I never learned what suckers actually were until growing tomato plants myself. As tomato plants mature, they develop little stems growing at a 45 degree angle between the main stem and side branches. In our garden, these suckers are particularly prevalent on the cherry tomato plants I planted in early August. Suckers should be pinched off to enable the plant to focus all its energy on developing the main stem and branches. Suckers eventually make for a messy, sprawling plant that is hard to control, and they take resources away from fruit development once the plants start flowering.

But suckers are not all bad, because each one can easily be turned into a new tomato plant that is a clone of the original.
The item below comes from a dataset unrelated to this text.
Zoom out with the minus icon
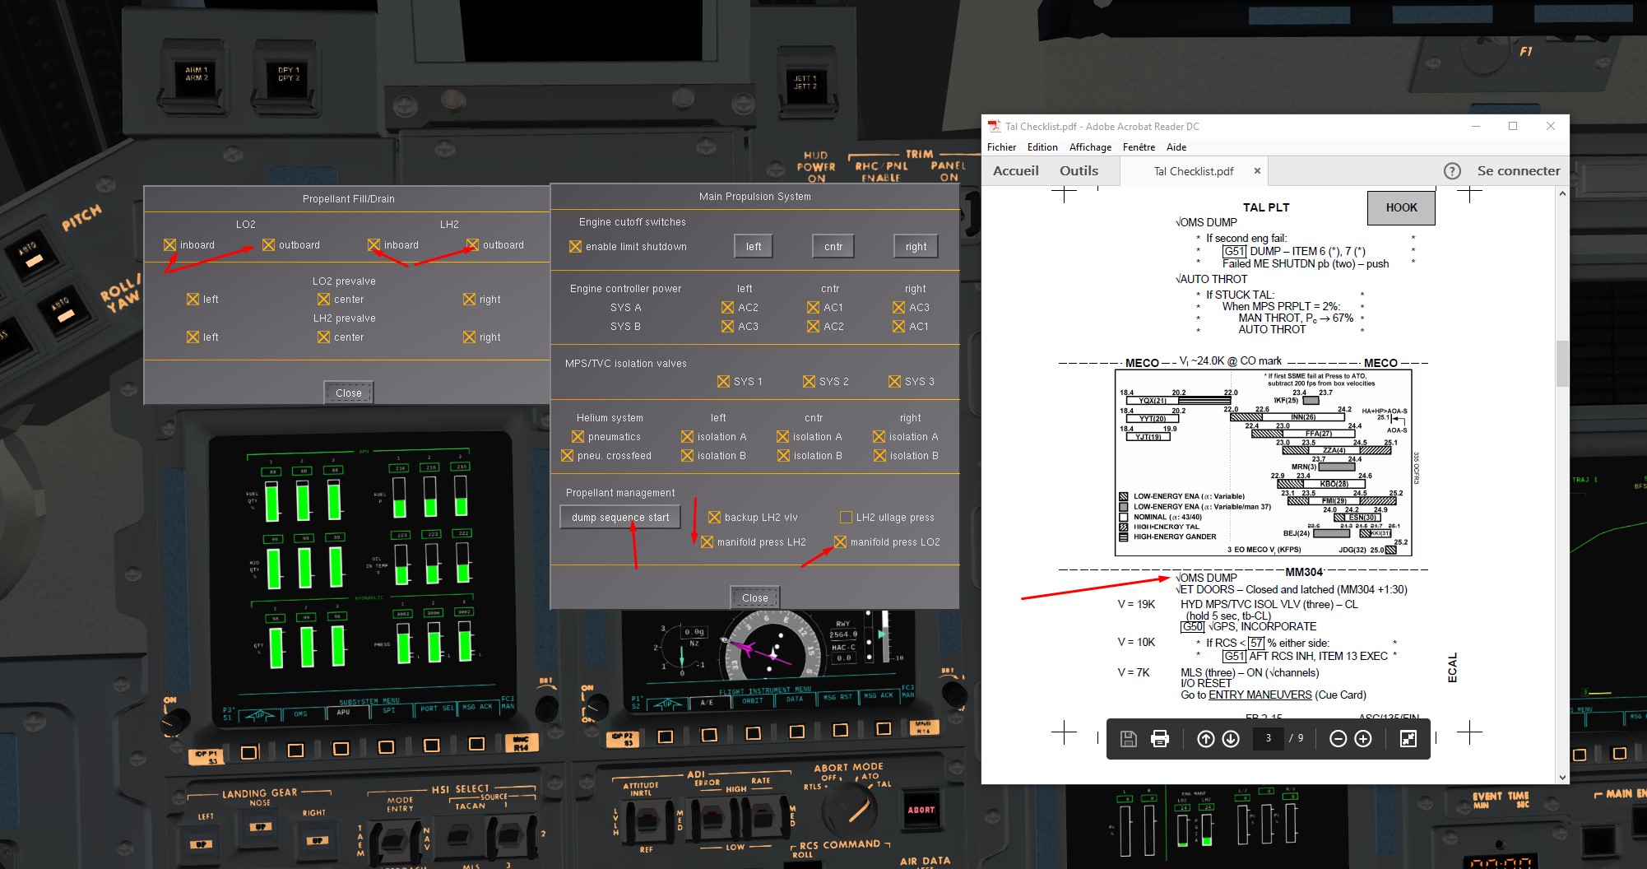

First, pinch off the sucker gently to avoid crushing the stem. Next, plant the sucker in a grower pot in moist soil, and then keep the pot shaded and the soil damp for several days. The stem may look wilted at first, but it will quickly develop roots and transform from a sucker to a tomato seedling. If you've purchased your plants from a nursery, this is a great way to save money by creating additional plants for free. Our plants were started from seed, and we don't need any more tomato plants in the already-crowded garden, so I'm going to pot the seedlings up and give them to my dad so he can have his own fall tomato harvest. I love the irony of giving him plants grown from his old enemy, the sucker.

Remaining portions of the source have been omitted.